## What is being asked
The expected result is the full set of records, copied precisely, with images dropped.

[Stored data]
###

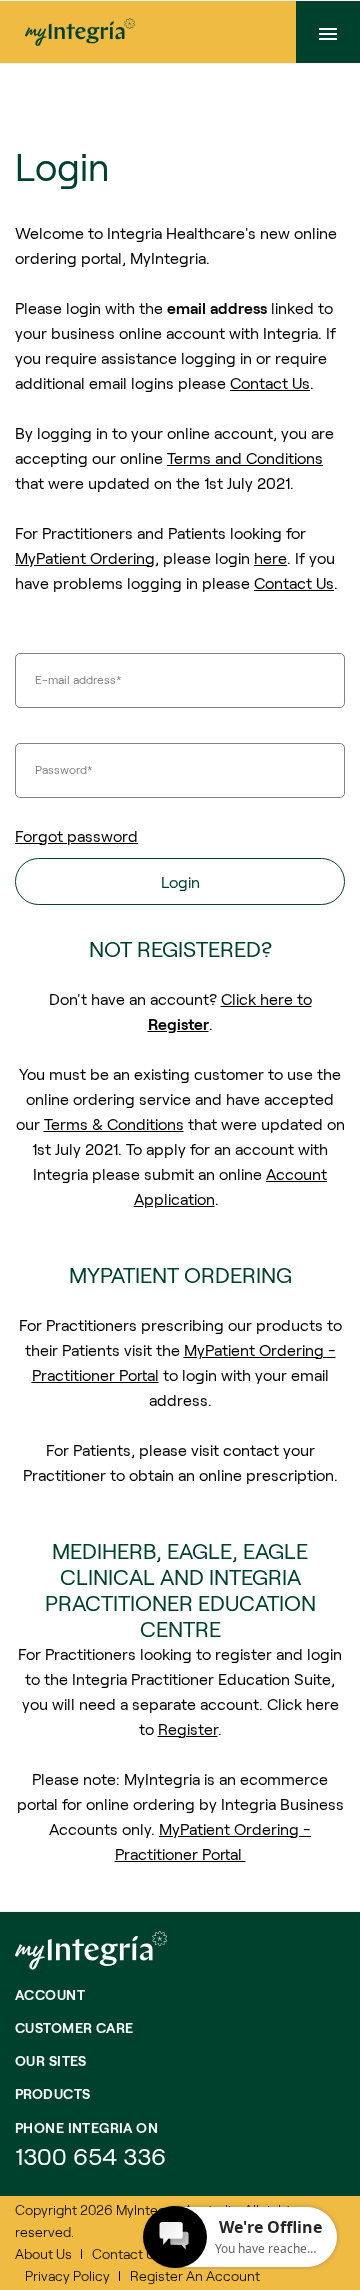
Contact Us (270, 382)
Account (50, 1994)
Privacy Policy (67, 2275)
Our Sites (51, 2060)
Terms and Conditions (245, 457)
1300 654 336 (90, 2155)
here (270, 557)
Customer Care (74, 2027)
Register (188, 1728)
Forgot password (76, 835)
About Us (43, 2253)
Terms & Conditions (114, 1123)
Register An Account (195, 2275)
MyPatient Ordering (85, 557)
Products (52, 2093)
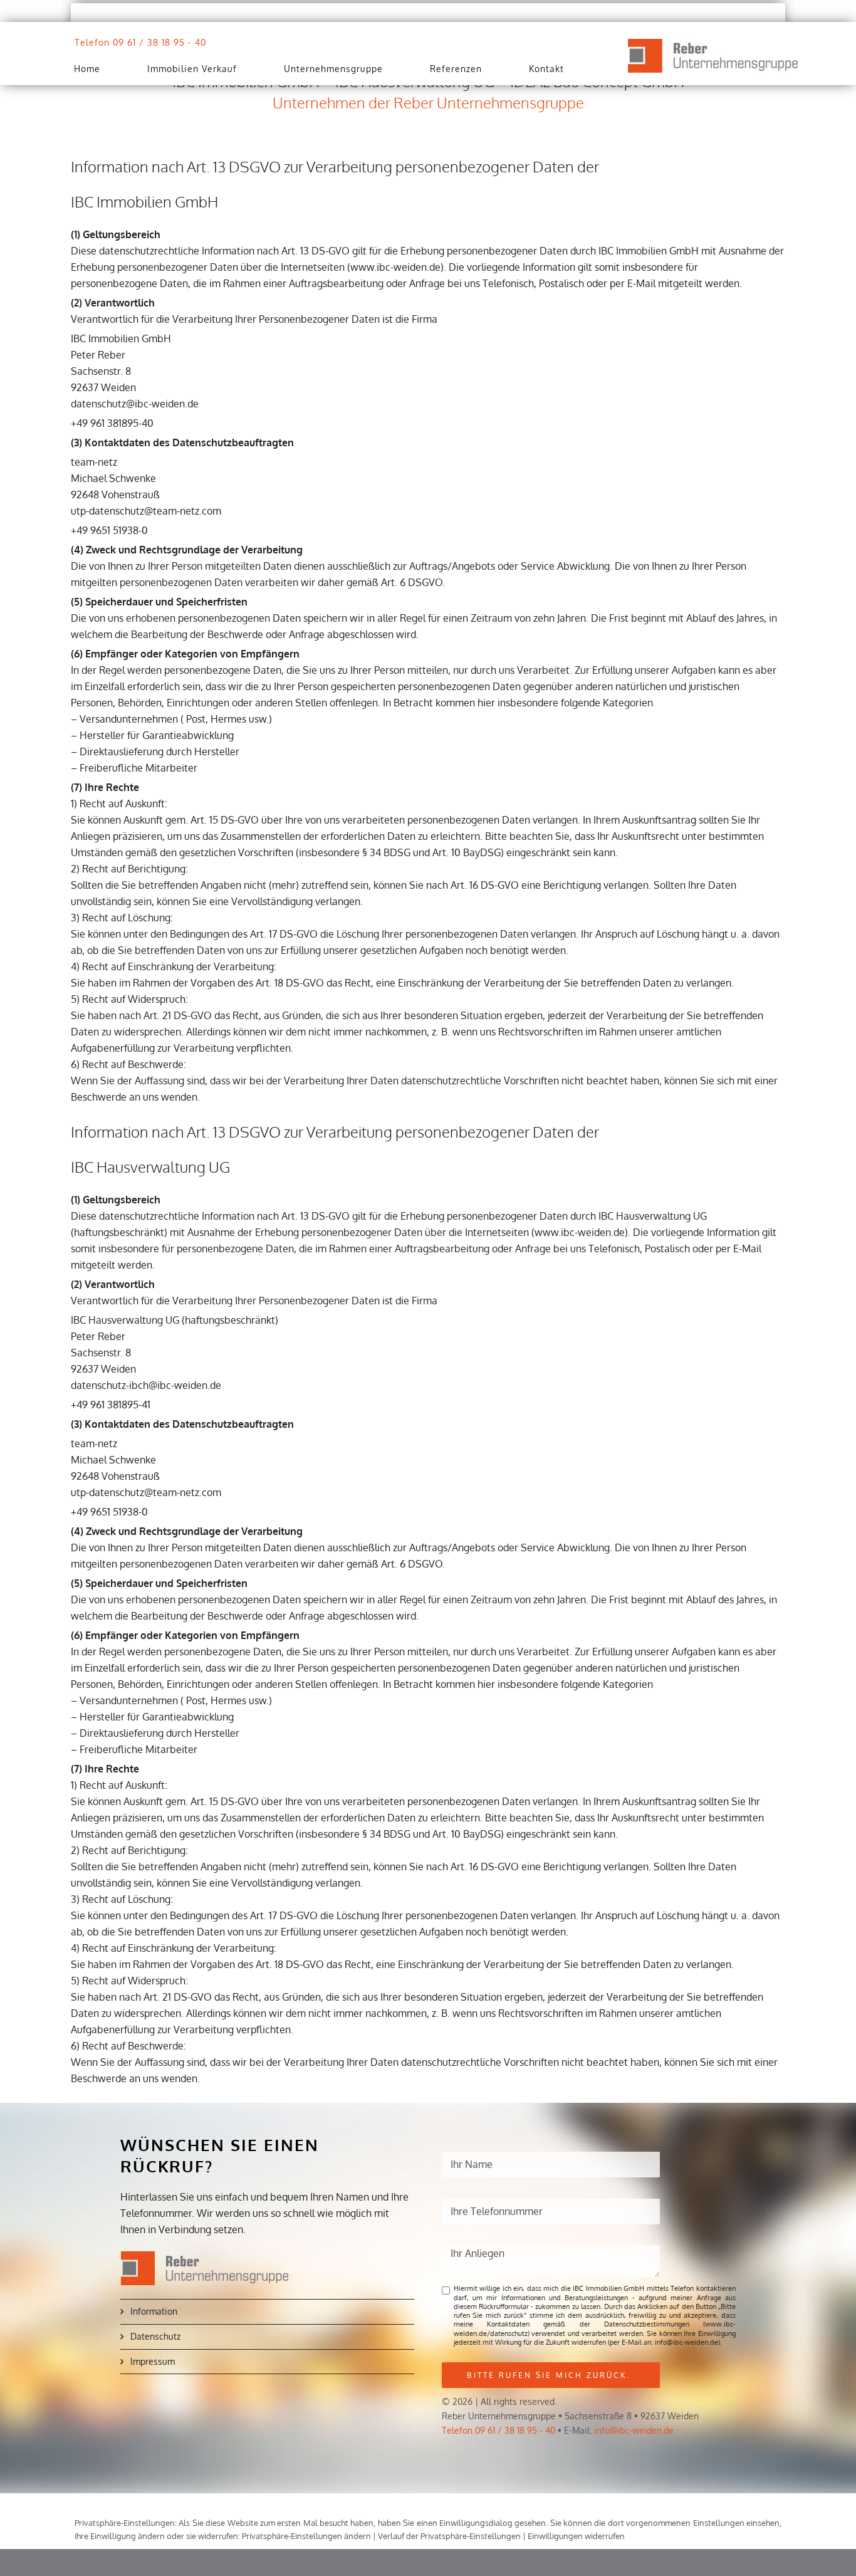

###

## Written answer
Contact Us (270, 382)
Account (50, 1994)
Privacy Policy (67, 2275)
Our Sites (51, 2060)
Terms and Conditions (245, 457)
1300 654 336 (90, 2155)
here (270, 557)
Customer Care (74, 2027)
Register (188, 1728)
Forgot password (76, 835)
About Us (43, 2253)
Terms & Conditions (114, 1123)
Register An Account (195, 2275)
MyPatient Ordering (85, 557)
Products (52, 2093)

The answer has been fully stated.